Given task: Lay out every line of the listing below as a JSON list of strings, one string per line, leaving out any blank lines.

Source material:
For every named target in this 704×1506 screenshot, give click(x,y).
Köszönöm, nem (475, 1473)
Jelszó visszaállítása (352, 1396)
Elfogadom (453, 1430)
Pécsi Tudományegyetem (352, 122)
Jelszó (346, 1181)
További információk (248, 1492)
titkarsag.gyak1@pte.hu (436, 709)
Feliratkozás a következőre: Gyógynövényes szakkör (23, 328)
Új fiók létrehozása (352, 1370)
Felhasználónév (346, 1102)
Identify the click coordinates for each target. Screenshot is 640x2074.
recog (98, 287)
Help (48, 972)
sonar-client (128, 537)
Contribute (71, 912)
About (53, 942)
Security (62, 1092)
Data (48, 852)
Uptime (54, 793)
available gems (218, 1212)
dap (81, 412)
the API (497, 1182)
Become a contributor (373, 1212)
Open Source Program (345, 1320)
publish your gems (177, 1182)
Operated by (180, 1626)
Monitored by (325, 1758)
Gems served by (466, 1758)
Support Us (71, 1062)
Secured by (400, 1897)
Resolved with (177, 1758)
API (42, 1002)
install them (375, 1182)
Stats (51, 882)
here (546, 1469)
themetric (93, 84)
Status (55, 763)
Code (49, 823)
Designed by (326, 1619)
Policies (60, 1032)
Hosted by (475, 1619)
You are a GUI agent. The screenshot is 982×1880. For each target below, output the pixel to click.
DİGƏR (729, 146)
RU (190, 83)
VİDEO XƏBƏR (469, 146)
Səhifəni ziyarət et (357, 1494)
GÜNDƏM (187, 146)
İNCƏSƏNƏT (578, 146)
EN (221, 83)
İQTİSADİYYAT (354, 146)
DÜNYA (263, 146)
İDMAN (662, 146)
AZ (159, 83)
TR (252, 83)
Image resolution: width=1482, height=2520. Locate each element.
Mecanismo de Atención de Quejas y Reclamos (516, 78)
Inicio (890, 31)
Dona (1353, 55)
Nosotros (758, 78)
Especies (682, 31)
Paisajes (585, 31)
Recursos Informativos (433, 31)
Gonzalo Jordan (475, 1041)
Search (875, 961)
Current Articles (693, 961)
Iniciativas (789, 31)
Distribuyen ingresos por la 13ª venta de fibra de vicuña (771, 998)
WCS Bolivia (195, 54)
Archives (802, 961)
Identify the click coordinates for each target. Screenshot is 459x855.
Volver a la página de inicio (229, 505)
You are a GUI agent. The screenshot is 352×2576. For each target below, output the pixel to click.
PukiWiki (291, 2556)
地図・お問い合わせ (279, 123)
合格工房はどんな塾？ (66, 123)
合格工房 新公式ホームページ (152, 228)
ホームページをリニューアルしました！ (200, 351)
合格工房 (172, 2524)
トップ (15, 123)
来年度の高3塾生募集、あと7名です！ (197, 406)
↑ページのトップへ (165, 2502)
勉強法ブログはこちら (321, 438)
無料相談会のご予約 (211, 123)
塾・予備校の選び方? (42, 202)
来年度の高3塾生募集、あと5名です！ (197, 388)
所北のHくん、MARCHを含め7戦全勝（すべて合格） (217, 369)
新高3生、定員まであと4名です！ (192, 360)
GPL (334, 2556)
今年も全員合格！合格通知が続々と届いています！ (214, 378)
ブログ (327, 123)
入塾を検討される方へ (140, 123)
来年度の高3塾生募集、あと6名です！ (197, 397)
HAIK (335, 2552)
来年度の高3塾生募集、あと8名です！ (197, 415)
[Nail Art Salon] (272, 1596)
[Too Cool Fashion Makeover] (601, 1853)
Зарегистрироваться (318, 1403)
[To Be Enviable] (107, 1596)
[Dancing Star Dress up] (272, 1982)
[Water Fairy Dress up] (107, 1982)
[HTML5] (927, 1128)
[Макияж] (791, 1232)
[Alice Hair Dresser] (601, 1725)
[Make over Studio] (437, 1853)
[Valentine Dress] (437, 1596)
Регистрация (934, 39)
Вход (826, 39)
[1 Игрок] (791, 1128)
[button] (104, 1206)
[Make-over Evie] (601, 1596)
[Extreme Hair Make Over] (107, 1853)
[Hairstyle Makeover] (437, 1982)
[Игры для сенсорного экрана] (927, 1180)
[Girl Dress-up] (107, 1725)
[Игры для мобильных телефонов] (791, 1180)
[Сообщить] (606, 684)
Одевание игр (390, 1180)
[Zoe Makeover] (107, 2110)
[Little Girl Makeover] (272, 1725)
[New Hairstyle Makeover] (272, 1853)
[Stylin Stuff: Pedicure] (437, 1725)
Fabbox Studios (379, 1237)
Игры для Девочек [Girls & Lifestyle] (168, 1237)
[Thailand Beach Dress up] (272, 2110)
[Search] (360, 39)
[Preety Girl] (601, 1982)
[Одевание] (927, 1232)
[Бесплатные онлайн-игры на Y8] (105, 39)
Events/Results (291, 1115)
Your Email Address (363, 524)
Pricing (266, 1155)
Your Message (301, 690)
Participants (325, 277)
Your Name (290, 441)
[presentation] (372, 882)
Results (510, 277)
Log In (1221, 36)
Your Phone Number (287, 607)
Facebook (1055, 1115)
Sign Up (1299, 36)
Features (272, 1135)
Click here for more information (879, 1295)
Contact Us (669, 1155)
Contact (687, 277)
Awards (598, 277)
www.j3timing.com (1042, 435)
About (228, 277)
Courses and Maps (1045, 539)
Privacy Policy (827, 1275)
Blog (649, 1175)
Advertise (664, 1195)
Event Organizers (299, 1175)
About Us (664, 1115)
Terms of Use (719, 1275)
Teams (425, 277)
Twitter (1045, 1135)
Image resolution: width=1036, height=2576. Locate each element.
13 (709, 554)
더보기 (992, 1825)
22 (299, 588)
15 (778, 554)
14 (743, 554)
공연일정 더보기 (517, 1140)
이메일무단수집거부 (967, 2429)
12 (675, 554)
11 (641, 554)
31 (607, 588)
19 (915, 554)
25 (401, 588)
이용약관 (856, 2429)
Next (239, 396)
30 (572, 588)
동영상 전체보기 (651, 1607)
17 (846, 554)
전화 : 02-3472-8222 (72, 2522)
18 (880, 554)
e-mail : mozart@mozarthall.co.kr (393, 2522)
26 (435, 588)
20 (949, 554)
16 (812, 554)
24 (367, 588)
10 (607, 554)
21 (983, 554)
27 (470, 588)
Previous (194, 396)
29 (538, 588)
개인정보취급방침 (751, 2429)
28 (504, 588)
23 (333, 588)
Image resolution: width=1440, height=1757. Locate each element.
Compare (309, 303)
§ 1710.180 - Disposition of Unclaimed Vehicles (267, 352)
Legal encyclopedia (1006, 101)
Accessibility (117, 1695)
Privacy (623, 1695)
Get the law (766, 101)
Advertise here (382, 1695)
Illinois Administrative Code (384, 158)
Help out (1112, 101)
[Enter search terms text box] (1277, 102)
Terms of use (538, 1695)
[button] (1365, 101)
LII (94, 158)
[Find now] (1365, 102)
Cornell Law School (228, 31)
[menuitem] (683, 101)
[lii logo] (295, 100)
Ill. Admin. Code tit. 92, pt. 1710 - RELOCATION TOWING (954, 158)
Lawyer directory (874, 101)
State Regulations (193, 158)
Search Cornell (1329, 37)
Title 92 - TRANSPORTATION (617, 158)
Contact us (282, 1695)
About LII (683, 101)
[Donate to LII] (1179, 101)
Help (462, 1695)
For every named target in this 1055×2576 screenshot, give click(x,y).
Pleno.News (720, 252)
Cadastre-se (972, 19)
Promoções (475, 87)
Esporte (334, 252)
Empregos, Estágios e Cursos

Task output:
[
  "For every named target in this 704×1506 screenshot, give click(x,y).",
  "Köszönöm, nem (475, 1473)",
  "Jelszó visszaállítása (352, 1396)",
  "Elfogadom (453, 1430)",
  "Pécsi Tudományegyetem (352, 122)",
  "Jelszó (346, 1181)",
  "További információk (248, 1492)",
  "titkarsag.gyak1@pte.hu (436, 709)",
  "Feliratkozás a következőre: Gyógynövényes szakkör (23, 328)",
  "Új fiók létrehozása (352, 1370)",
  "Felhasználónév (346, 1102)",
  "Identify the click coordinates for each target. Screenshot is 640x2074.",
  "recog (98, 287)",
  "Help (48, 972)",
  "sonar-client (128, 537)",
  "Contribute (71, 912)",
  "About (53, 942)",
  "Security (62, 1092)",
  "Data (48, 852)",
  "Uptime (54, 793)",
  "available gems (218, 1212)",
  "dap (81, 412)",
  "the API (497, 1182)",
  "Become a contributor (373, 1212)",
  "Open Source Program (345, 1320)",
  "publish your gems (177, 1182)",
  "Operated by (180, 1626)",
  "Monitored by (325, 1758)",
  "Gems served by (466, 1758)",
  "Support Us (71, 1062)",
  "Secured by (400, 1897)",
  "Resolved with (177, 1758)",
  "API (42, 1002)",
  "install them (375, 1182)",
  "Stats (51, 882)",
  "here (546, 1469)",
  "themetric (93, 84)",
  "Status (55, 763)",
  "Code (49, 823)",
  "Designed by (326, 1619)",
  "Policies (60, 1032)",
  "Hosted by (475, 1619)",
  "You are a GUI agent. The screenshot is 982×1880. For each target below, output the pixel to click.",
  "DİGƏR (729, 146)",
  "RU (190, 83)",
  "VİDEO XƏBƏR (469, 146)",
  "Səhifəni ziyarət et (357, 1494)",
  "GÜNDƏM (187, 146)",
  "İNCƏSƏNƏT (578, 146)",
  "EN (221, 83)",
  "İQTİSADİYYAT (354, 146)",
  "DÜNYA (263, 146)",
  "İDMAN (662, 146)",
  "AZ (159, 83)",
  "TR (252, 83)",
  "Image resolution: width=1482, height=2520. Locate each element.",
  "Mecanismo de Atención de Quejas y Reclamos (516, 78)",
  "Inicio (890, 31)",
  "Dona (1353, 55)",
  "Nosotros (758, 78)",
  "Especies (682, 31)",
  "Paisajes (585, 31)",
  "Recursos Informativos (433, 31)",
  "Gonzalo Jordan (475, 1041)",
  "Search (875, 961)",
  "Current Articles (693, 961)",
  "Iniciativas (789, 31)",
  "Distribuyen ingresos por la 13ª venta de fibra de vicuña (771, 998)",
  "WCS Bolivia (195, 54)",
  "Archives (802, 961)",
  "Identify the click coordinates for each target. Screenshot is 459x855.",
  "Volver a la página de inicio (229, 505)",
  "You are a GUI agent. The screenshot is 352×2576. For each target below, output the pixel to click.",
  "PukiWiki (291, 2556)",
  "地図・お問い合わせ (279, 123)",
  "合格工房はどんな塾？ (66, 123)",
  "合格工房 新公式ホームページ (152, 228)",
  "ホームページをリニューアルしました！ (200, 351)",
  "合格工房 (172, 2524)",
  "トップ (15, 123)",
  "来年度の高3塾生募集、あと7名です！ (197, 406)",
  "↑ページのトップへ (165, 2502)",
  "勉強法ブログはこちら (321, 438)",
  "無料相談会のご予約 (211, 123)",
  "塾・予備校の選び方? (42, 202)",
  "来年度の高3塾生募集、あと5名です！ (197, 388)",
  "所北のHくん、MARCHを含め7戦全勝（すべて合格） (217, 369)",
  "新高3生、定員まであと4名です！ (192, 360)",
  "GPL (334, 2556)",
  "今年も全員合格！合格通知が続々と届いています！ (214, 378)",
  "ブログ (327, 123)",
  "入塾を検討される方へ (140, 123)",
  "来年度の高3塾生募集、あと6名です！ (197, 397)",
  "HAIK (335, 2552)",
  "来年度の高3塾生募集、あと8名です！ (197, 415)",
  "[Nail Art Salon] (272, 1596)",
  "[Too Cool Fashion Makeover] (601, 1853)",
  "Зарегистрироваться (318, 1403)",
  "[To Be Enviable] (107, 1596)",
  "[Dancing Star Dress up] (272, 1982)",
  "[Water Fairy Dress up] (107, 1982)",
  "[HTML5] (927, 1128)",
  "[Макияж] (791, 1232)",
  "[Alice Hair Dresser] (601, 1725)",
  "[Make over Studio] (437, 1853)",
  "[Valentine Dress] (437, 1596)",
  "Регистрация (934, 39)",
  "Вход (826, 39)",
  "[1 Игрок] (791, 1128)",
  "[button] (104, 1206)",
  "[Make-over Evie] (601, 1596)",
  "[Extreme Hair Make Over] (107, 1853)",
  "[Hairstyle Makeover] (437, 1982)",
  "[Игры для сенсорного экрана] (927, 1180)",
  "[Girl Dress-up] (107, 1725)",
  "[Игры для мобильных телефонов] (791, 1180)",
  "[Сообщить] (606, 684)",
  "Одевание игр (390, 1180)",
  "[Zoe Makeover] (107, 2110)",
  "[Little Girl Makeover] (272, 1725)",
  "[New Hairstyle Makeover] (272, 1853)",
  "[Stylin Stuff: Pedicure] (437, 1725)",
  "Fabbox Studios (379, 1237)",
  "Игры для Девочек [Girls & Lifestyle] (168, 1237)",
  "[Thailand Beach Dress up] (272, 2110)",
  "[Search] (360, 39)",
  "[Preety Girl] (601, 1982)",
  "[Одевание] (927, 1232)",
  "[Бесплатные онлайн-игры на Y8] (105, 39)",
  "Events/Results (291, 1115)",
  "Your Email Address (363, 524)",
  "Pricing (266, 1155)",
  "Your Message (301, 690)",
  "Participants (325, 277)",
  "Your Name (290, 441)",
  "[presentation] (372, 882)",
  "Results (510, 277)",
  "Log In (1221, 36)",
  "Your Phone Number (287, 607)",
  "Facebook (1055, 1115)",
  "Sign Up (1299, 36)",
  "Features (272, 1135)",
  "Click here for more information (879, 1295)",
  "Contact Us (669, 1155)",
  "Contact (687, 277)",
  "Awards (598, 277)",
  "www.j3timing.com (1042, 435)",
  "About (228, 277)",
  "Courses and Maps (1045, 539)",
  "Privacy Policy (827, 1275)",
  "Blog (649, 1175)",
  "Advertise (664, 1195)",
  "Event Organizers (299, 1175)",
  "About Us (664, 1115)",
  "Terms of Use (719, 1275)",
  "Teams (425, 277)",
  "Twitter (1045, 1135)",
  "Image resolution: width=1036, height=2576. Locate each element.",
  "13 (709, 554)",
  "더보기 (992, 1825)",
  "22 (299, 588)",
  "15 (778, 554)",
  "14 (743, 554)",
  "공연일정 더보기 (517, 1140)",
  "이메일무단수집거부 (967, 2429)",
  "12 (675, 554)",
  "11 (641, 554)",
  "31 (607, 588)",
  "19 (915, 554)",
  "25 (401, 588)",
  "이용약관 (856, 2429)",
  "Next (239, 396)",
  "30 (572, 588)",
  "동영상 전체보기 (651, 1607)",
  "17 (846, 554)",
  "전화 : 02-3472-8222 (72, 2522)",
  "18 (880, 554)",
  "e-mail : mozart@mozarthall.co.kr (393, 2522)",
  "26 (435, 588)",
  "20 (949, 554)",
  "16 (812, 554)",
  "24 (367, 588)",
  "10 (607, 554)",
  "21 (983, 554)",
  "27 (470, 588)",
  "Previous (194, 396)",
  "29 (538, 588)",
  "개인정보취급방침 (751, 2429)",
  "28 (504, 588)",
  "23 (333, 588)",
  "Image resolution: width=1440, height=1757. Locate each element.",
  "Compare (309, 303)",
  "§ 1710.180 - Disposition of Unclaimed Vehicles (267, 352)",
  "Legal encyclopedia (1006, 101)",
  "Accessibility (117, 1695)",
  "Privacy (623, 1695)",
  "Get the law (766, 101)",
  "Advertise here (382, 1695)",
  "Illinois Administrative Code (384, 158)",
  "Help out (1112, 101)",
  "[Enter search terms text box] (1277, 102)",
  "Terms of use (538, 1695)",
  "[button] (1365, 101)",
  "LII (94, 158)",
  "[Find now] (1365, 102)",
  "Cornell Law School (228, 31)",
  "[menuitem] (683, 101)",
  "[lii logo] (295, 100)",
  "Ill. Admin. Code tit. 92, pt. 1710 - RELOCATION TOWING (954, 158)",
  "Lawyer directory (874, 101)",
  "State Regulations (193, 158)",
  "Search Cornell (1329, 37)",
  "Title 92 - TRANSPORTATION (617, 158)",
  "Contact us (282, 1695)",
  "About LII (683, 101)",
  "[Donate to LII] (1179, 101)",
  "Help (462, 1695)",
  "For every named target in this 1055×2576 screenshot, give click(x,y).",
  "Pleno.News (720, 252)",
  "Cadastre-se (972, 19)",
  "Promoções (475, 87)",
  "Esporte (334, 252)",
  "Empregos, Estágios e Cursos"
]